In 1929 the Orthological Institute published a recording by James Joyce of a passage from a draft of Finnegans Wake. In summer of that year Tales Told of Shem and Shaun had been published, an extract from the work as it then stood, and Ogden had been asked to supply an introduction. When Joyce was in London in August, Ogden approached him to do a reading for a recording. In 1932 Ogden published a translation of the Finnegans Wake passage into Basic English.

By 1943 the Institute had moved to Gordon Square in London.

Ogden was also a consultant with the International Auxiliary Language Association, which presented Interlingua in 1951. He furthermore was the editor for Kenneth Searight's book Sona.

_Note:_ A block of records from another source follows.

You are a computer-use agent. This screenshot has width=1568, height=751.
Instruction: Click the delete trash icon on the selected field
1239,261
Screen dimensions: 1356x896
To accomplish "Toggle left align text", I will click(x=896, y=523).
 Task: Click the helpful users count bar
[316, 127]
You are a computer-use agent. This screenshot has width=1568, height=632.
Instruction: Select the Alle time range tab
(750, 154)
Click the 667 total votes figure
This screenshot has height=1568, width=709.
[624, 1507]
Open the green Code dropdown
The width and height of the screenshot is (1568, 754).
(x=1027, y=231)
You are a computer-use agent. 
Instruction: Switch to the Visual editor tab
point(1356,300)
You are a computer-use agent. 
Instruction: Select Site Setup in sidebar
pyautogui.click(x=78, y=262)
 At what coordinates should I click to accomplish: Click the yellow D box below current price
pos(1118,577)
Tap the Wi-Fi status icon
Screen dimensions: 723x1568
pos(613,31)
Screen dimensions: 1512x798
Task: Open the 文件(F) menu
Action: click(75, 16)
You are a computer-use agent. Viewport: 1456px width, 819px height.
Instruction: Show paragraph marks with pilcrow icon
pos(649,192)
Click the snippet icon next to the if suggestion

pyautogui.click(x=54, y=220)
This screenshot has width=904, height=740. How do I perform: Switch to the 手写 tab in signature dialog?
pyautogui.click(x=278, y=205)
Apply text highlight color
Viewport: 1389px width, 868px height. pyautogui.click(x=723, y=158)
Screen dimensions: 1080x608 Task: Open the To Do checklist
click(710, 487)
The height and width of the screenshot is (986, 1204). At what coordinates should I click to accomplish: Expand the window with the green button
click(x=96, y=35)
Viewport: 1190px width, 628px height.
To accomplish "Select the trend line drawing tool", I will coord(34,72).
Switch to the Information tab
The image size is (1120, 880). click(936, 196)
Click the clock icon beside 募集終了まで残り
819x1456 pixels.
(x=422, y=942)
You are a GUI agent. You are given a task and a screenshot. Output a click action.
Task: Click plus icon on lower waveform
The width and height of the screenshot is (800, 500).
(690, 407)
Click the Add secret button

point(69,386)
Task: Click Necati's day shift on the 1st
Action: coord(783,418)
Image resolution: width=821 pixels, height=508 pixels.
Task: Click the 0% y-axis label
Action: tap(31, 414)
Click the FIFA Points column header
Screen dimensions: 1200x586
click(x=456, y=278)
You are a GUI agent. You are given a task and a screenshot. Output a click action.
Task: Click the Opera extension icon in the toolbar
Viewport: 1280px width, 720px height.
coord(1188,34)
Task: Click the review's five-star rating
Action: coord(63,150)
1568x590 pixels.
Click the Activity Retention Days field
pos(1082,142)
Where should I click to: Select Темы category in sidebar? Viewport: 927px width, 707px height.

== Personal life and death ==
Ogden died on 20 March 1957 in London, at a private clinic. He never married.

==Collections==
Ogden collected a large number of books. His incunabula, manuscripts, papers of the Brougham family, and Jeremy Bentham collection were purchased by University College London in 1953 with the help of a grant from the Nuffield Foundation. His personal papers and the remaining 100,000 books in his collection were purchased after his death by the University of California - Los Angeles. University College London also holds the papers of Mark Haymon, Ogden's solicitor and collaborator.

==Legacy==
Although neither a trained philosopher nor an academic, Ogden had a material effect on British academic philosophy. The Meaning of Meaning enunciated a theory of emotivism. Ogden went on to edit as Bentham's Theory of Fictions (1932) a work of Jeremy Bentham, and had already translated in 1911 as The Philosophy of 'As If a work of Hans Vaihinger, both of which are regarded as precursors of the modern theory of fictionalism.

In 1973 Georg Henrik von Wright edited Wittgenstein's Letters to C.K. Ogden with Comments on the English Translation of the Tractatus Logico-Philosophicus, including correspondence with Ramsey.